The History Behind Oman’s Ramadan Lanterns

26 May 2019
POSTED BY Alvin Thomas

Ornate and intricate, or simple yet tasteful, lanterns have been lighting up homes during the Holy Month for centuries. Swati Basu Das reports.

Lamps have earned themselves a notable mention in the Holy Quran.

The glowing carved clay lamps and partially-coloured glass lanterns lighting up every home are emblems of enlightenment and faith during the holy month. 

If you think Ramadan is just about intermittent fasting, then step out and look around. You will see lanterns everywhere during these 30 days of self-restraint.

A visit to the mall or a stroll through the souk at night or an iftar get-together at your friends’ place all offer an impression of their omnipresence.

Beyond fasting, it is truly a festive season that is bright and welcoming. This time of the year is meant to create an atmosphere that’s not only spiritually beautiful but exquisitely radiant as well.

And all that makes this holy month bright are the lamps or the lanterns, (‘fanous’ in Arabic). A typical tradition representing the month of Ramadan and a symbol of hope, the sparkling lights cast a subtle glow.

A decorative piece enhancing Ramadan tents, interiors or the courtyards of premises, the lanterns have their origin in ancient Egypt.

As diverse and intriguing as their designs, Ramadan lanterns celebrate rich literary collections attesting to their luminous presence since time immemorial.

A familiar fable tells of the dark streets of Cairo being lit up by children singing and carrying lanterns to light up the road for the Caliph while he strolled around the city.

Another gripping tale tells the story of the reunion of a lost prince and his father. The little prince who ran away from home was captured and imprisoned by an ogre. He was finally released when the Caliph (his father) came in search of him. They returned to their palace on the first day of Ramadan and fasted together. Commemorating the holy month and rejoicing at the return of his son, the Caliph offered gold lanterns to his subjects and ordered to hang them at the entrance of each premise, streets and mosques.

From the streets of Egypt to every home here and across the globe, these fables still impress every listener.

More cultural and mythical than religious, these tinted glass lanterns finds their way home during Ramadan. While some are correctly placed on the iftar table or at the entrance of a house, others are hung magnificently in gardens and balconies.

Busy buying a few rainbow-coloured fanous, Samsa Saif Al Jabri, a Ramadan shopper, gives me an insight: “This fasting month has more to it. It’s a festive season well celebrated with bright and colourful lights around us. The light grants us a ray of hope and harmony the year shall bring to us. Lighting bright fanous during Ramadan bring in joy and memories to last forever. They also make great gifts during the holy month.”

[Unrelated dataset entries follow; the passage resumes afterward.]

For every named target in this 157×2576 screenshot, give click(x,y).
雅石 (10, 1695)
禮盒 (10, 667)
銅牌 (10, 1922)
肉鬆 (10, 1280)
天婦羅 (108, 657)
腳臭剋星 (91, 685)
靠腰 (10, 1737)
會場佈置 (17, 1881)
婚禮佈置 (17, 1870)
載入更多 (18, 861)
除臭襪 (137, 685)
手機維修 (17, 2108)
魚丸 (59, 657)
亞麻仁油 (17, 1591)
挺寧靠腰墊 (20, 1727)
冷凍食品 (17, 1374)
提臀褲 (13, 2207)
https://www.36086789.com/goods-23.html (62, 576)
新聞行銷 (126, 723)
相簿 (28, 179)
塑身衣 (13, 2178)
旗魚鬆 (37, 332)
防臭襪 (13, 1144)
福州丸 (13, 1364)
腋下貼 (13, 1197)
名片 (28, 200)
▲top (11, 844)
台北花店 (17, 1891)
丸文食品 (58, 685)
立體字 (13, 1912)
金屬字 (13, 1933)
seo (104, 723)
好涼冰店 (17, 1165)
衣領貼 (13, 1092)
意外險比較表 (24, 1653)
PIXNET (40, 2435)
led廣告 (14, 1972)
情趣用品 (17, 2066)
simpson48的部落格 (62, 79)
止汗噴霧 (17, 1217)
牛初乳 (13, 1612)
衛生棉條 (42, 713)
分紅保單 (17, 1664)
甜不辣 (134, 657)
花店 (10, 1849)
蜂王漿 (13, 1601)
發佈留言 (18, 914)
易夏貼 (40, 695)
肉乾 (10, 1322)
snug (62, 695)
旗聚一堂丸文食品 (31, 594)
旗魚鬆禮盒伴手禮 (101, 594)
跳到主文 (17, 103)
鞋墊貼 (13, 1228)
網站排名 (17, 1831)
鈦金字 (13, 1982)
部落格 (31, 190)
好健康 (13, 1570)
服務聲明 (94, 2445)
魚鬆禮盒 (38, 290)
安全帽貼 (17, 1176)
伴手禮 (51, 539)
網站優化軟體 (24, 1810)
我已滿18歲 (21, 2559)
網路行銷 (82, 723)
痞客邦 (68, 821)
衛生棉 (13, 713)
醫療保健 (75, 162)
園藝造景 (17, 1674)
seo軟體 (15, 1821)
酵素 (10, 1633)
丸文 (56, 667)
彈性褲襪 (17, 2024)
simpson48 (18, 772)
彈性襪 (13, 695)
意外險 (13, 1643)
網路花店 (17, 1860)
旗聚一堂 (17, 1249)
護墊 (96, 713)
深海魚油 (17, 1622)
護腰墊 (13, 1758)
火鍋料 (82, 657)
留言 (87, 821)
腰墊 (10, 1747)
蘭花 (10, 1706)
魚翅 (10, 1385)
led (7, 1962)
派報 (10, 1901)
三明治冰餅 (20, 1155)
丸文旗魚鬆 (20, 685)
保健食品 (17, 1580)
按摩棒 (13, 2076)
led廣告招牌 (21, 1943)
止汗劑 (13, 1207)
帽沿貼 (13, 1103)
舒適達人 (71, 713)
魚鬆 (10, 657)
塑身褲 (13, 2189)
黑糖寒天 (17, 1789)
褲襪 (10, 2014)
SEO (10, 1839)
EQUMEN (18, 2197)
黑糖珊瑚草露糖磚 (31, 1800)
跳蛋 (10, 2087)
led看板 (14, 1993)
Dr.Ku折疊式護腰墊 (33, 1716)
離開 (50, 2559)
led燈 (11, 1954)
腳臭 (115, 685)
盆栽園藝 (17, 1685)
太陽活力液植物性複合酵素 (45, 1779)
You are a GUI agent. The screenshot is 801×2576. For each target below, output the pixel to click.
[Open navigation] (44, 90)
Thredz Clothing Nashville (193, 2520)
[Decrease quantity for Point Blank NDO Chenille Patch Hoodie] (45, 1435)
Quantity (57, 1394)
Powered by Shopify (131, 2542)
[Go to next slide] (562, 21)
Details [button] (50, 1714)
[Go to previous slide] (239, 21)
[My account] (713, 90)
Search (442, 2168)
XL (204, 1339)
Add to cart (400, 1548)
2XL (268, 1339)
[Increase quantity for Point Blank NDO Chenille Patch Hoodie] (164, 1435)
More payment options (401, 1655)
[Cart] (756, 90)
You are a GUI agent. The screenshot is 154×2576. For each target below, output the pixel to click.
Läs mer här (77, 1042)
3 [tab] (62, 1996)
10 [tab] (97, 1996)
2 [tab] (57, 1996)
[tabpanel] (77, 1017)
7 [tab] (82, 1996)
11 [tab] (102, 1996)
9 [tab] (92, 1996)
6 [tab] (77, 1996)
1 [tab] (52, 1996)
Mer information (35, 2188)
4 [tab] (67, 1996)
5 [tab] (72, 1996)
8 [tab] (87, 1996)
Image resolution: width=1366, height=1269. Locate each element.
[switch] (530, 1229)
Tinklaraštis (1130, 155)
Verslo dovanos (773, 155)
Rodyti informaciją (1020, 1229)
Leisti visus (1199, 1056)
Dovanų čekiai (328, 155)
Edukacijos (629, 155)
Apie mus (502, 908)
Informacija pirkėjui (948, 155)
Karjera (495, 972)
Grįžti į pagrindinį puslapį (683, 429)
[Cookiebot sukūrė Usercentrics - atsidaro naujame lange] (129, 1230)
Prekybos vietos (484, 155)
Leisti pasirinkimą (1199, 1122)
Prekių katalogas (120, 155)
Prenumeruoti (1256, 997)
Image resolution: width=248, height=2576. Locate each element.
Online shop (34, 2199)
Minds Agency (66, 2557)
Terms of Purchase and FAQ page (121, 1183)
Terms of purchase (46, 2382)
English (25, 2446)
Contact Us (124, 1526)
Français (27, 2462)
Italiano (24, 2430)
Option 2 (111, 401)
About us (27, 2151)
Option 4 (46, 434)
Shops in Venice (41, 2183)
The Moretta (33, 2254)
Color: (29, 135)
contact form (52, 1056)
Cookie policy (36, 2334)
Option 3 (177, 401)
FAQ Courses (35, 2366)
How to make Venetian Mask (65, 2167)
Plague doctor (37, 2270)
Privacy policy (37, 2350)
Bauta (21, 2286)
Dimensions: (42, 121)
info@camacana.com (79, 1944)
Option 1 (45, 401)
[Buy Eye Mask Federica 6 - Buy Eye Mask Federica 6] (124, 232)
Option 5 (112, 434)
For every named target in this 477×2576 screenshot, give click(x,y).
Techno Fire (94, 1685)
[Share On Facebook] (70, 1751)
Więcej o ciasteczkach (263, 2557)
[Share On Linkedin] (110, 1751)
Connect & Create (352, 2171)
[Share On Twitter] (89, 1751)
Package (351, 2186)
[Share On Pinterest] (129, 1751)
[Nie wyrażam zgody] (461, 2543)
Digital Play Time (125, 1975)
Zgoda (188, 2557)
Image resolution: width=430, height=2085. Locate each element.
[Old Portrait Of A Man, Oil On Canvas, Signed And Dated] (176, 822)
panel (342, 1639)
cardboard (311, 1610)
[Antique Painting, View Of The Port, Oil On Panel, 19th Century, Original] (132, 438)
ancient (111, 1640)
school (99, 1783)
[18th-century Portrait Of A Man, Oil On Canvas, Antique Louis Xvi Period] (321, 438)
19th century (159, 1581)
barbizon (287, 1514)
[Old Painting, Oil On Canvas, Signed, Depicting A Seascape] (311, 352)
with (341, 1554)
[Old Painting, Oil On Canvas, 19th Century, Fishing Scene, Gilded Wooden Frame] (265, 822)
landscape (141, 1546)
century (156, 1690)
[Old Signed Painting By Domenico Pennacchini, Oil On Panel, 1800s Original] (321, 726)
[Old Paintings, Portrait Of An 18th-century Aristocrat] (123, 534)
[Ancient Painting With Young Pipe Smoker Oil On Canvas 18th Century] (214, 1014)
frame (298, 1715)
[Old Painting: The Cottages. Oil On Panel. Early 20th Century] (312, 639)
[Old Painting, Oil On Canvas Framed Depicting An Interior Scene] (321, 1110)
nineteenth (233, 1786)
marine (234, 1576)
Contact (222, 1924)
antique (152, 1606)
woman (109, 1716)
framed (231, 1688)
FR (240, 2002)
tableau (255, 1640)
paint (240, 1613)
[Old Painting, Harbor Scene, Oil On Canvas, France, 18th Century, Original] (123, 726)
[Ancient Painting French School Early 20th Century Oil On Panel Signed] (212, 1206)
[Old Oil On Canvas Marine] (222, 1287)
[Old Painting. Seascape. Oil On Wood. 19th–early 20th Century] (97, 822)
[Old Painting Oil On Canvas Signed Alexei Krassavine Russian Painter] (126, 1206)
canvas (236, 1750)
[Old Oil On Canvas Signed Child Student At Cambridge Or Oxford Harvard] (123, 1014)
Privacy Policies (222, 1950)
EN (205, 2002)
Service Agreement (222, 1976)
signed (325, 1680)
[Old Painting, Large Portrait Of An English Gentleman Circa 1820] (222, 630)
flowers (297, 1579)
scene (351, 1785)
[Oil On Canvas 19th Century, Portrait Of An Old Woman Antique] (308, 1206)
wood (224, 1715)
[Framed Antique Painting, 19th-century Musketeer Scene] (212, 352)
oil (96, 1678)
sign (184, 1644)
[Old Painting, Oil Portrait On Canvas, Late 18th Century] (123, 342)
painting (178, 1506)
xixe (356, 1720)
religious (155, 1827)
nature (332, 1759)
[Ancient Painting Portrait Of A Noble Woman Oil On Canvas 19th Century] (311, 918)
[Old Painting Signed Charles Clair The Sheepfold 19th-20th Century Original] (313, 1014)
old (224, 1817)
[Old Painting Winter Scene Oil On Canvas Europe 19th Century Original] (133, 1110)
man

Gaining popularity in Oman in the recent past, lanterns have evolved from clay lamps, which in the past were lit by burning the oil-fed cotton wick; to electric multicoloured glass and carved clay-urn lanterns.

These now come in various shapes, colours and materials. Be they paper lanterns (an easy DIY job), clay lamps or tinted glass lanterns, they all display innovative patterns. While some are swathed in arabesque designs and Islamic calligraphy, others bear elaborate geometrical shapes and brilliant coloured glass. 

As the perfect time to admire these fancy, innovative shapes and designs brightening every corner, Ramadan is a time when business booms for lanterns.

Uttam Kumar Shah, a shopkeeper at Muttrah Souq, says: “Customers are fascinated with modern designs and colour effects. In recent years, the demand has increased and the lantern business has escalated.”

With its growing demand and evolving designs, the clay-urn lamps are an equally attractive purchase. Designed by local potters, clay lamps tend to come in three sizes – small, medium and large – all intricately carved. There is no shortage of colours and designs available in local shops and souks. These equally decorative clay-urn lamps undoubtedly radiate a rustic appeal.

Spreading an everlasting message of hope and harmony, Ramadan lanterns help to glorify the holy month.

Where to buy?

There’s a good range of glass and clay lanterns available at Nizwa and Muttrah Souq, which can be very good value. The cost of lamps ranges from RO8 to RO60 per piece depending on the size and the design.